Indeed, sometimes it is. But it was hard for me to reconcile the challenges of a faithful walk with Christ with the “first fine careless rapture” I had known as a teenager in my earliest acquaintance with Him. Likewise, when I began writing seriously as an adult, I was rather disheartened to realize that stories didn’t seem to spin themselves out of thin air the way they had when I was seventeen and unfettered with grownup anxieties and insecurities. But there’s just something about travail that makes the prize all the more precious. A woman who has delivered a baby “no longer remembers the anguish, for joy that a human being has been born into the world.” Even the dizzy enchantment of scribbling stories by candlelight in my bedroom as a girl cannot compare, sweet as it was, to the satisfaction of that one sonnet that I sweated blood over. And nothing has made Jesus more precious to me than the hard passes we’ve come through together: the doubts He’s not despised, the weaknesses and failures and sudden flashes of eternal joys we’ve weathered together.
One of the things that I love about writing is that it images my faith—it brings forth something that wasn’t before in answer to Something that always has been and always will be: “calling things that were not as though they were,” lending unseen realities “a local habitation and a name.” And one of the things that has helped me connect my art and my faith in a profoundly tangible way has been the concept of Spiritual Discipline.

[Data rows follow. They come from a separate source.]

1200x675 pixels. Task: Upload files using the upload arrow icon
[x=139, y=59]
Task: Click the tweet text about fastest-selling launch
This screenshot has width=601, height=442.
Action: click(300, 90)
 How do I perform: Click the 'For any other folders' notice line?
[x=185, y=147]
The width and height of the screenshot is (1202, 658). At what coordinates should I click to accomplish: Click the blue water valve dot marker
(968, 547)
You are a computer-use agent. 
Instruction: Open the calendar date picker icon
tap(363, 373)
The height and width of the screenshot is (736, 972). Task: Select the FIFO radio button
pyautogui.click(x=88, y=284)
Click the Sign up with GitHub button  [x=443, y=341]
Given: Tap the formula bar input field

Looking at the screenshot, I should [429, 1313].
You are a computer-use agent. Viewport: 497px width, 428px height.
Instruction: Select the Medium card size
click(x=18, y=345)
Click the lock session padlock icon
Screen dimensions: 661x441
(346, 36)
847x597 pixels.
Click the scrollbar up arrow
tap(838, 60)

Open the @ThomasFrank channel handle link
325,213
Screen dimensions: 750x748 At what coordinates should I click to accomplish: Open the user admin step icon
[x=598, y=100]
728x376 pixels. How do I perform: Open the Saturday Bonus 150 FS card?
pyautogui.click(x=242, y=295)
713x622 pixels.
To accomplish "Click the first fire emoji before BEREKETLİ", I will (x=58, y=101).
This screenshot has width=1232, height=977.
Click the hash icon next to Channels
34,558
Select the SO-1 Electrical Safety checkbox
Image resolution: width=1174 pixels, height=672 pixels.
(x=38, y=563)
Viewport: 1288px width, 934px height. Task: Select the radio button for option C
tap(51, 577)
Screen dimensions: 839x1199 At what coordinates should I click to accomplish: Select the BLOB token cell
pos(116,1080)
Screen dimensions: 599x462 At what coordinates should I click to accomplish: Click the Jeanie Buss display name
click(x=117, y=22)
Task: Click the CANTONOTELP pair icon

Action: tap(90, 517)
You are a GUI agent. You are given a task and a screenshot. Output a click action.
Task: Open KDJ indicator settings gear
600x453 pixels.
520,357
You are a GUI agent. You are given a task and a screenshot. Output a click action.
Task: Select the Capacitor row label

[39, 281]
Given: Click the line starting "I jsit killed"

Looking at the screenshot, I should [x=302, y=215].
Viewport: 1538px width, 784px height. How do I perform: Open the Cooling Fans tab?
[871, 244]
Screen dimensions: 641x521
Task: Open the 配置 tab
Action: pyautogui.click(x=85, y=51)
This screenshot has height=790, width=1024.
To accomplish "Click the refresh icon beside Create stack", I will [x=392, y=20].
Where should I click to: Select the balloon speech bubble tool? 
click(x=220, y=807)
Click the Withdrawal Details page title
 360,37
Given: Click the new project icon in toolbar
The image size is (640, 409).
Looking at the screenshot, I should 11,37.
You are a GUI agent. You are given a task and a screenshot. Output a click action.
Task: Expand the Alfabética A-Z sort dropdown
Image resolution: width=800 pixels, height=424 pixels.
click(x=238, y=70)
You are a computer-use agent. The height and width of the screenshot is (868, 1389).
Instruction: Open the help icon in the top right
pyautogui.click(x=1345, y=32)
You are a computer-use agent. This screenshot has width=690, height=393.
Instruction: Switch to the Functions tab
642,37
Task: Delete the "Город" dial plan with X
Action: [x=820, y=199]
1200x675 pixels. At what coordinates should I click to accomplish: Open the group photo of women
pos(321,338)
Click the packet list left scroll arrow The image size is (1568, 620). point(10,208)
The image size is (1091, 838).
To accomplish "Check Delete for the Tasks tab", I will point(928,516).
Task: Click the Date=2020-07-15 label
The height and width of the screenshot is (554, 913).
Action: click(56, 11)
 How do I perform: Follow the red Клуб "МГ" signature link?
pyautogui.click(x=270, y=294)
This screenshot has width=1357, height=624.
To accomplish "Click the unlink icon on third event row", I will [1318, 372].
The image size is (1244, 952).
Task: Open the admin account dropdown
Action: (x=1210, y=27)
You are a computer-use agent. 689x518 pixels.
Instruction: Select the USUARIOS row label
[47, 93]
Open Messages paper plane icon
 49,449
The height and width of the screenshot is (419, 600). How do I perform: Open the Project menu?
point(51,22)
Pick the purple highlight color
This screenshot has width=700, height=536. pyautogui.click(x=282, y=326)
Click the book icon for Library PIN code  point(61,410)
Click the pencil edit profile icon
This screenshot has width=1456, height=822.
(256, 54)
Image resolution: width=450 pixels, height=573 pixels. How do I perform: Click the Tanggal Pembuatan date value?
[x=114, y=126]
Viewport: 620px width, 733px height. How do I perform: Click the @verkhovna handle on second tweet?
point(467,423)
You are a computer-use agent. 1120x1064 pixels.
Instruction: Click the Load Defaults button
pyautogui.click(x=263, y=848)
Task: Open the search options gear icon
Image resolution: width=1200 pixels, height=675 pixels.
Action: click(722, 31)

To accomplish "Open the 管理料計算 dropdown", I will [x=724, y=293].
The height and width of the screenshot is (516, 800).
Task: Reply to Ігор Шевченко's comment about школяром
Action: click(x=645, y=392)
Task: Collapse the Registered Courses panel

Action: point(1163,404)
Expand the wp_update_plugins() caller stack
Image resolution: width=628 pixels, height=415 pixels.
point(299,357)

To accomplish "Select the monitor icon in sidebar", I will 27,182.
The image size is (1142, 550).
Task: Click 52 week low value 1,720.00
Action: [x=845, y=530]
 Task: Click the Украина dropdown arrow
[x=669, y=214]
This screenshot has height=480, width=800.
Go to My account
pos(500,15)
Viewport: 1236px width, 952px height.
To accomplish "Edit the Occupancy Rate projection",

Artists and Christians are no strangers to discipline. Though it may not be a popular word in our day, discipline is the backbone of our efforts and aspirations. In keeping with tradition, the arts are known collectively as the Disciplines—though I find it interesting that it wasn’t until the Renaissance that we got highfalutin enough to make a distinction between the “artistic” crafts, like painting and poetry, and the so-called “non-artistic” crafts, like bread-making and ironwork. Twyla Tharp has made a masterful case for artistic discipline in her book The Creative Habit, and I would encourage anyone remotely serious about pursuing creative endeavors to give her words a good, long think. Remember, an act does not have to generate money in order to be legitimately creative, nor does it have to be applauded by the masses. Obedience to an inner call is the only standard worth considering.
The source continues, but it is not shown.